§ **PROBLEM DETAILS**
Output every line of the data below without any alteration, leaving out the pictures.

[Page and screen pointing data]
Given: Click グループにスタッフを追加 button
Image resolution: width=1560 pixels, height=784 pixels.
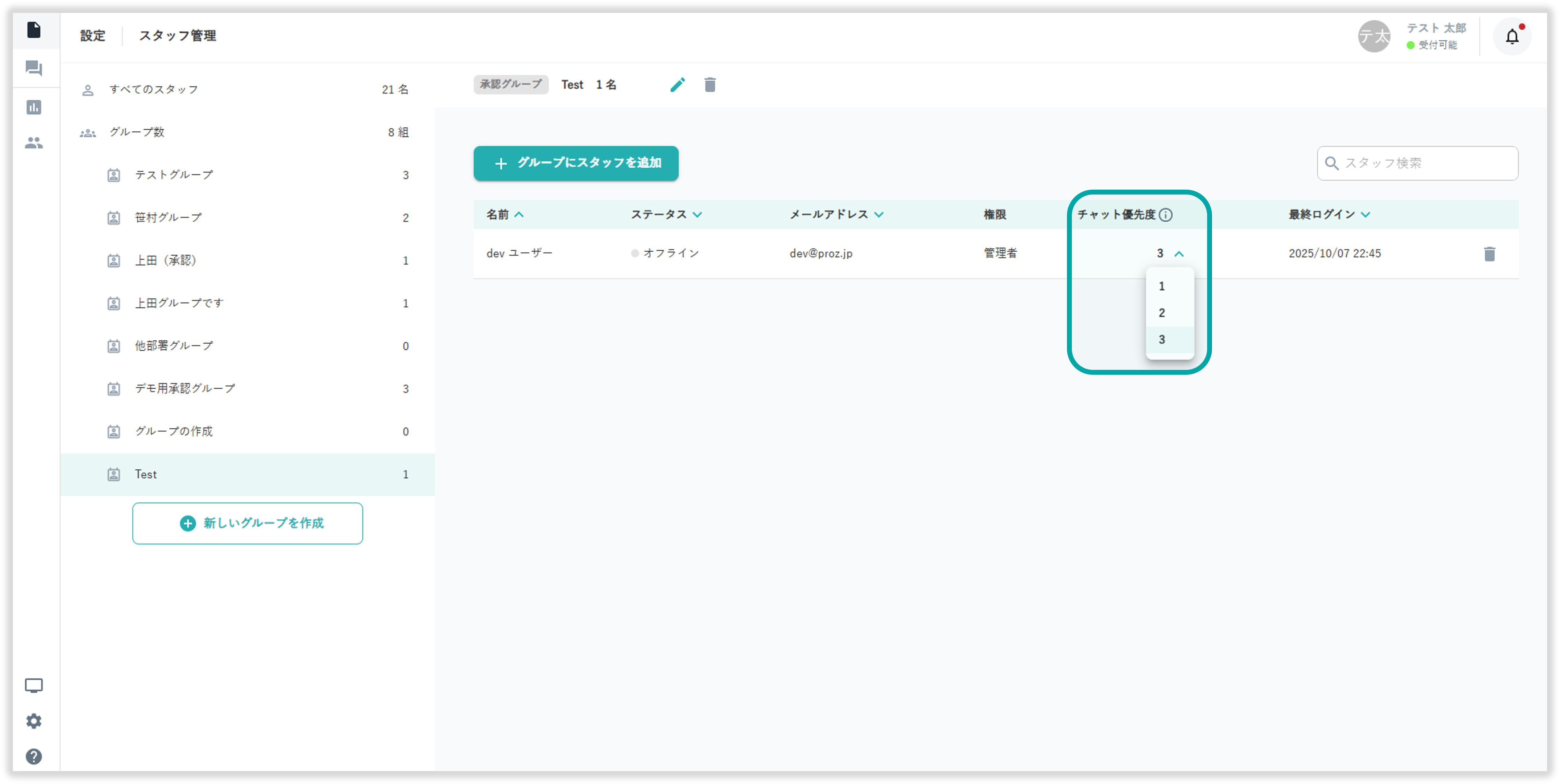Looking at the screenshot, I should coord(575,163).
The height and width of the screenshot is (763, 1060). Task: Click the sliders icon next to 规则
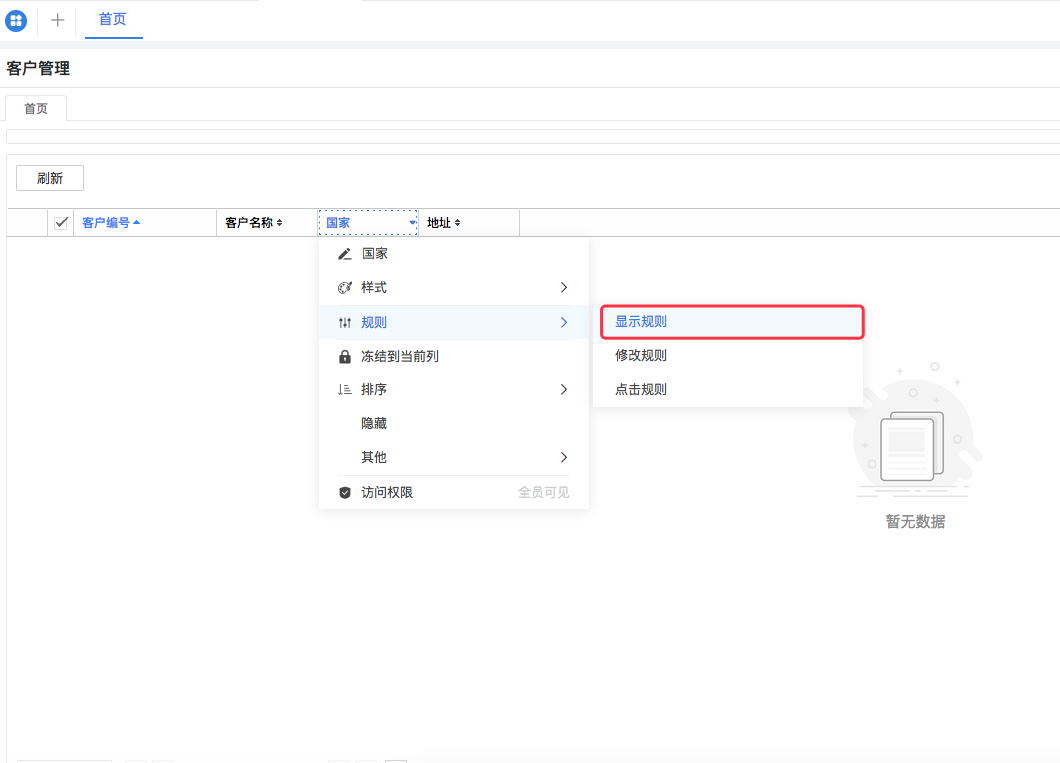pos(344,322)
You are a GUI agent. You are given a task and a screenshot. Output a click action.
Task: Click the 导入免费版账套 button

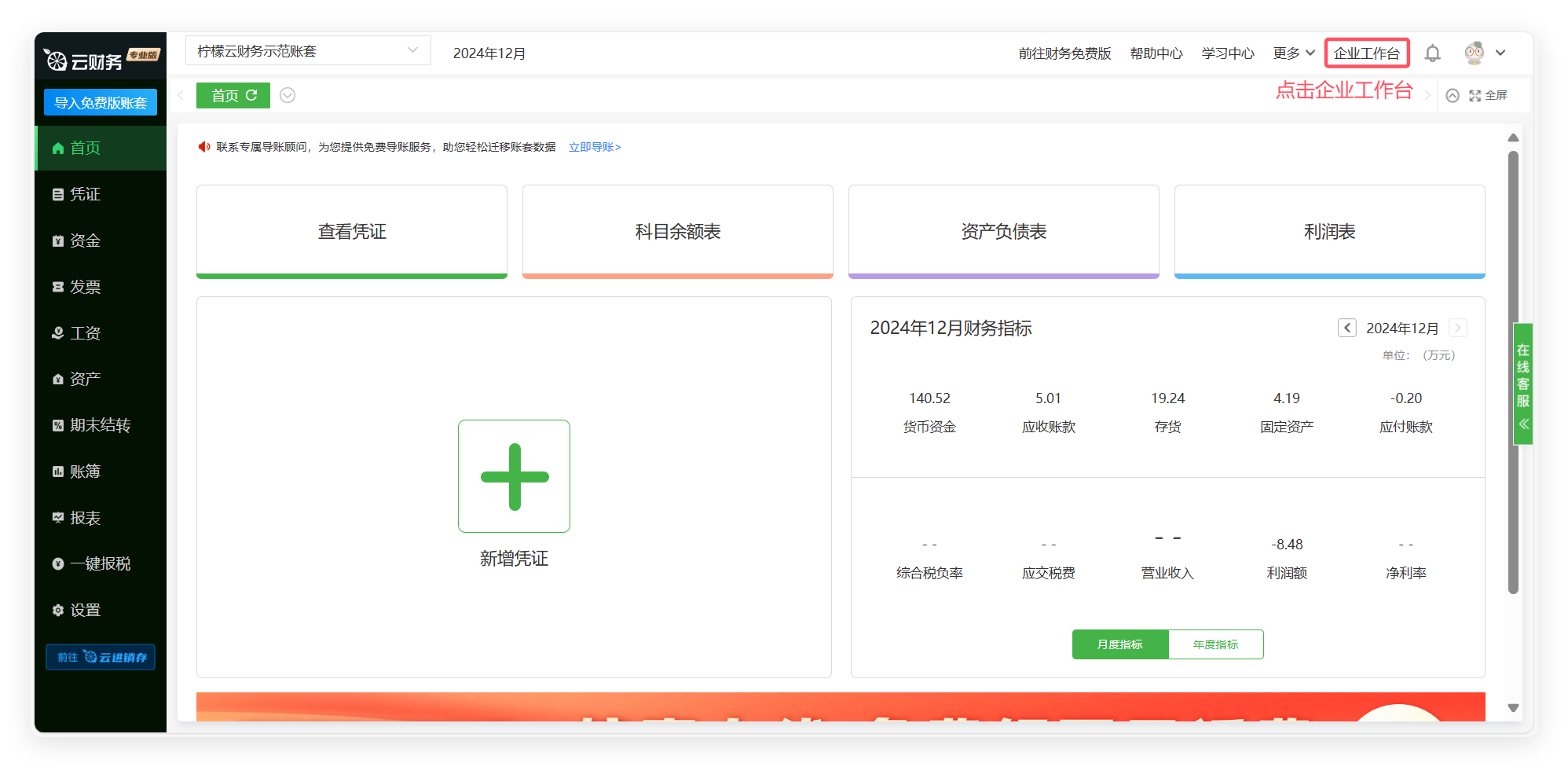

§ **RESPONSE**
Given: Click グループにスタッフを追加 button
Image resolution: width=1560 pixels, height=784 pixels.
Looking at the screenshot, I should coord(575,163).
The height and width of the screenshot is (763, 1060). Task: Click the sliders icon next to 规则
pos(344,322)
You are a GUI agent. You are given a task and a screenshot. Output a click action.
Task: Click the 导入免费版账套 button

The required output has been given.